> **INFORMATION SHOWN**
::::::::::

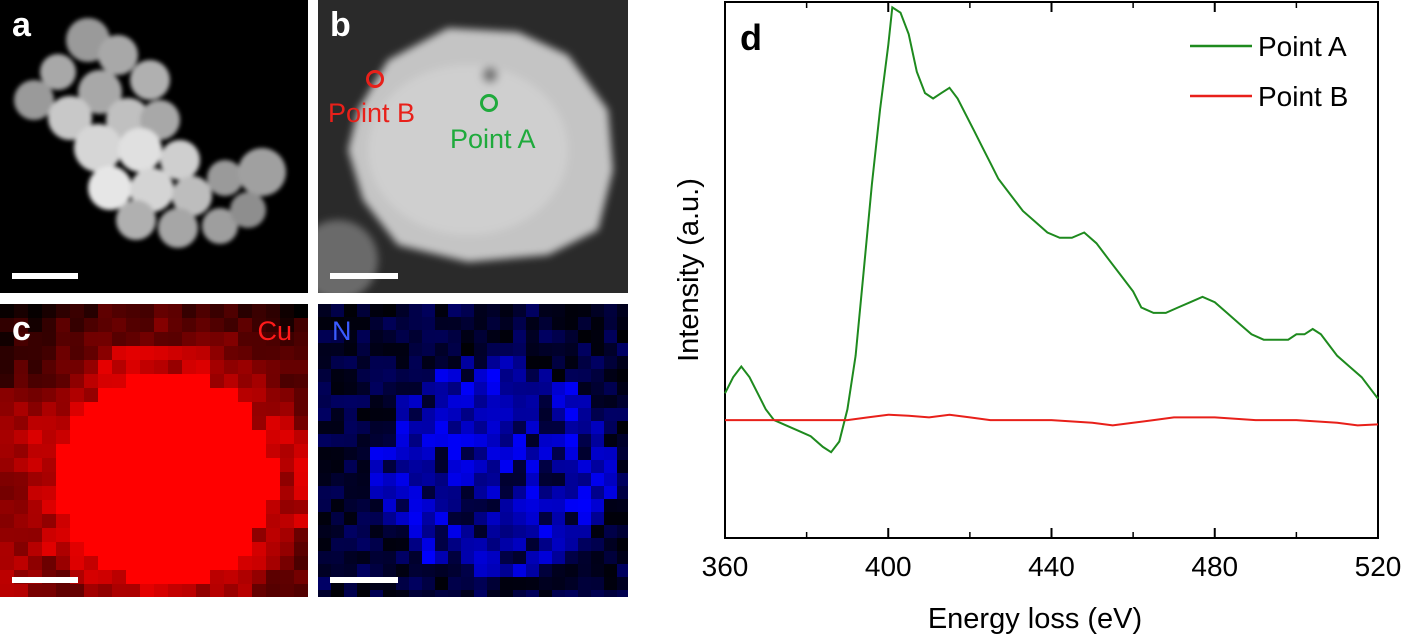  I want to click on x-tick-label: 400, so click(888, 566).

::::::::::

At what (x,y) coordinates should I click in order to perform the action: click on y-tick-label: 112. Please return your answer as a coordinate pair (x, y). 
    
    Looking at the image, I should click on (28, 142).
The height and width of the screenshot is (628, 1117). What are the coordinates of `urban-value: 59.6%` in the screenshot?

::::::::::

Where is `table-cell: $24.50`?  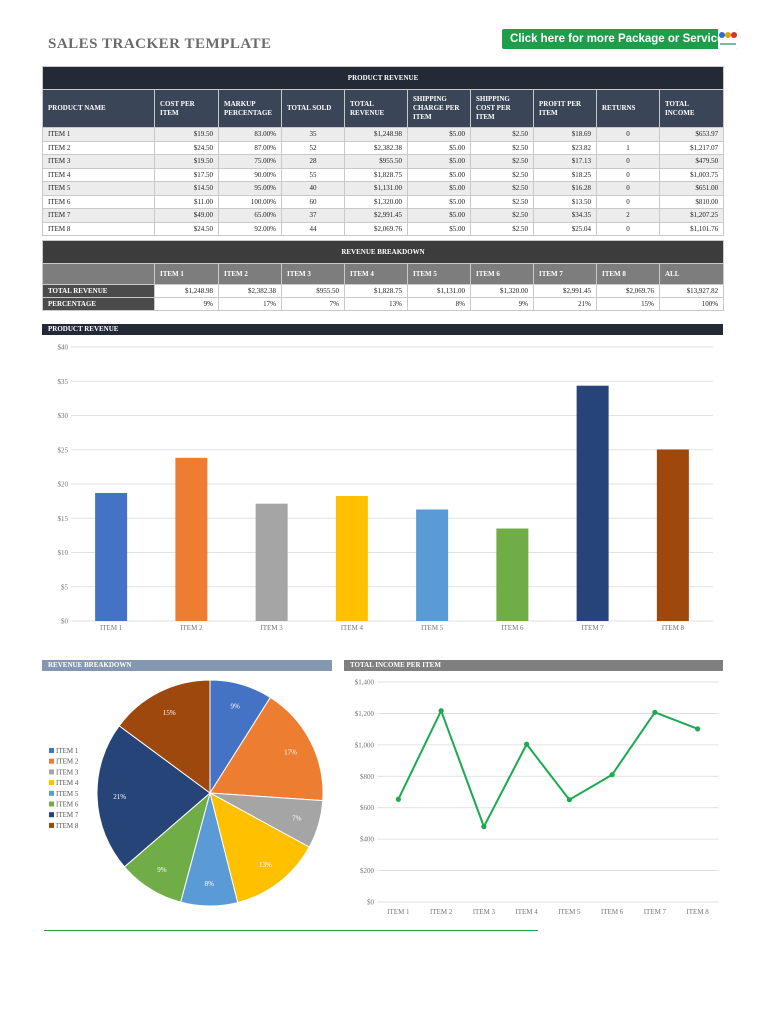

::::::::::

> **WHAT TO DO**
Rewrite the part of the rows that opens with the line containing "At what (x,y)" and closes with the line containing "The height and", substituting "screen capture" for "screenshot" and leaving everything else unchanged.

> **RESULT OF THE EXERCISE**
At what (x,y) coordinates should I click in order to perform the action: click on y-tick-label: 112. Please return your answer as a coordinate pair (x, y). 
    
    Looking at the image, I should click on (28, 142).
The height and width of the screen capture is (628, 1117). What are the coordinates of `urban-value: 59.6%` in the screen capture?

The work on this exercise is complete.